Des Algériens tentent de quitter leur pays, sans passeport, ni visa, sur des barques, au péril de leur vie. En dialecte, on nomme ces candidats à l’émigration harraga, « les brûleurs », car ils « brûlent » les frontières ainsi que les étapes nécessaires à un départ qui respecterait les contraintes imposées par les États. En outre, s’ils arrivent en Europe, ils détruisent, « brûlent », leurs papiers d’identité, pour échapper à l’expulsion.
1Les harraga – littéralement les « brûleurs » – sont, pour la plupart, des jeunes hommes célibataires sans emploi suffisamment stable ou rémunéré pour leur permettre de prétendre à un visa pour l’espace Schengen. Ils sont exclus du système de mobilité légale. C’est pourquoi ils tentent de quitter leur pays sans passeport ni visa en « brûlant » les frontières.
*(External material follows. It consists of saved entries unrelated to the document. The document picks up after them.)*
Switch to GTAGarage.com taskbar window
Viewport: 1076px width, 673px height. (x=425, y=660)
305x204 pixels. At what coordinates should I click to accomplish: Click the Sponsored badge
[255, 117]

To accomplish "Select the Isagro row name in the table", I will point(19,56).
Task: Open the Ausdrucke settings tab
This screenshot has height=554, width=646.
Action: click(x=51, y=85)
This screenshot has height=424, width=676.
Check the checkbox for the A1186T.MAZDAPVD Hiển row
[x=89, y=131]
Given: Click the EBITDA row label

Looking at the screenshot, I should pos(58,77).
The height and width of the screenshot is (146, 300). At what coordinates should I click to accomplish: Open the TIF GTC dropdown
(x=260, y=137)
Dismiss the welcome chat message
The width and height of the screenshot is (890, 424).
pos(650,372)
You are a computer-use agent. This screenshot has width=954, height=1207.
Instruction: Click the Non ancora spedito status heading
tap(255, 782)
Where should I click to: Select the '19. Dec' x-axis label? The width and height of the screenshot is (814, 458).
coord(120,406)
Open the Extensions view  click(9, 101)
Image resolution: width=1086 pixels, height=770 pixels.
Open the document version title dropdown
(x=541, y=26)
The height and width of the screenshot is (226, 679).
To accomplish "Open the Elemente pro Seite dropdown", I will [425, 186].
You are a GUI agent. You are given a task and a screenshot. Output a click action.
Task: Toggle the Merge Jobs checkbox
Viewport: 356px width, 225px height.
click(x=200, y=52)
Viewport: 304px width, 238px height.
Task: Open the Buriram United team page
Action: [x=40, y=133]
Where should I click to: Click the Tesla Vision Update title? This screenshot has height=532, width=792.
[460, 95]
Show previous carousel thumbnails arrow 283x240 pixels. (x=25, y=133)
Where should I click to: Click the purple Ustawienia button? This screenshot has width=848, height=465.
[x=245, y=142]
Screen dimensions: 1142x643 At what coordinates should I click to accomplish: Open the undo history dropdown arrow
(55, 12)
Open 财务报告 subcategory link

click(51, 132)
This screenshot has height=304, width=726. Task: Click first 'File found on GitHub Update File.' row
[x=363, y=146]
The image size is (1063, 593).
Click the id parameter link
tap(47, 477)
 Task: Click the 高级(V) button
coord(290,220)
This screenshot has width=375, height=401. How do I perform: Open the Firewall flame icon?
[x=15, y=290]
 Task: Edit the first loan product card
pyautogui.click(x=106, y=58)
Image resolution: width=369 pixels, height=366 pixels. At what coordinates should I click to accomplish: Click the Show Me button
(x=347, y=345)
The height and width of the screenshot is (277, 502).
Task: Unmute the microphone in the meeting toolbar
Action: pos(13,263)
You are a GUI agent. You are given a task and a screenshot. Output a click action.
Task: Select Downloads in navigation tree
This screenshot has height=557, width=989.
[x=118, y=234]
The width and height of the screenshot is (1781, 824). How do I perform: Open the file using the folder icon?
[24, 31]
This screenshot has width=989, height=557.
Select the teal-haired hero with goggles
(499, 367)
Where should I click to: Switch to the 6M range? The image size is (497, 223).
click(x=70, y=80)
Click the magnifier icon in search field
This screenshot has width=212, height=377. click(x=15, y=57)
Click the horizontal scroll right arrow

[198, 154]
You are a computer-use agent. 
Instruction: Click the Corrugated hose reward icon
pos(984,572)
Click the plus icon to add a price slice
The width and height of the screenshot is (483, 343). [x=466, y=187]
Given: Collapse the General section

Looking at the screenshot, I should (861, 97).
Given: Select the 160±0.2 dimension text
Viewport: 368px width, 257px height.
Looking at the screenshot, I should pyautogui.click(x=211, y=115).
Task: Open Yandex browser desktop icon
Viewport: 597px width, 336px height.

2Les États de la rive nord de la Méditerranée choisissent de combattre les flux migratoires « irréguliers » en mettant en œuvre des politiques toujours plus restrictives et sécuritaires qui sont en partie à l’origine de la mise en irrégularité des migrations. De façon croissante les États de la rive sud prennent part à cette lutte. En Algérie, l’une des principales mesures mises en œuvre par les autorités a été l’introduction du délit de sortie illégale du territoire dans le Code pénal.
L’introduction du délit de « sortie illégale » du territoire dans le Code pénal algérien
3Au début des années 2000, les dispositifs et les lois qui existent en Algérie afin de lutter contre la harga ne visent pas les tentatives de départ sur des embarcations de fortune, car celles-ci sont encore rares. La plupart des « brûleurs » de frontières s’infiltrent sur des navires marchands en partance pour l’étranger. Lorsque les départs en barque et en chalutier depuis les côtes algériennes prennent de l’ampleur au milieu des années 2000, les forces de sécurité, et plus spécifiquement les garde-côtes, dénoncent l’existence d’un vide juridique qui favoriserait cette forme de départ. C’est notamment en mobilisant cet argument que le gouvernement algérien défend l’introduction du délit de « sortie illégale » du territoire dans le Code pénal.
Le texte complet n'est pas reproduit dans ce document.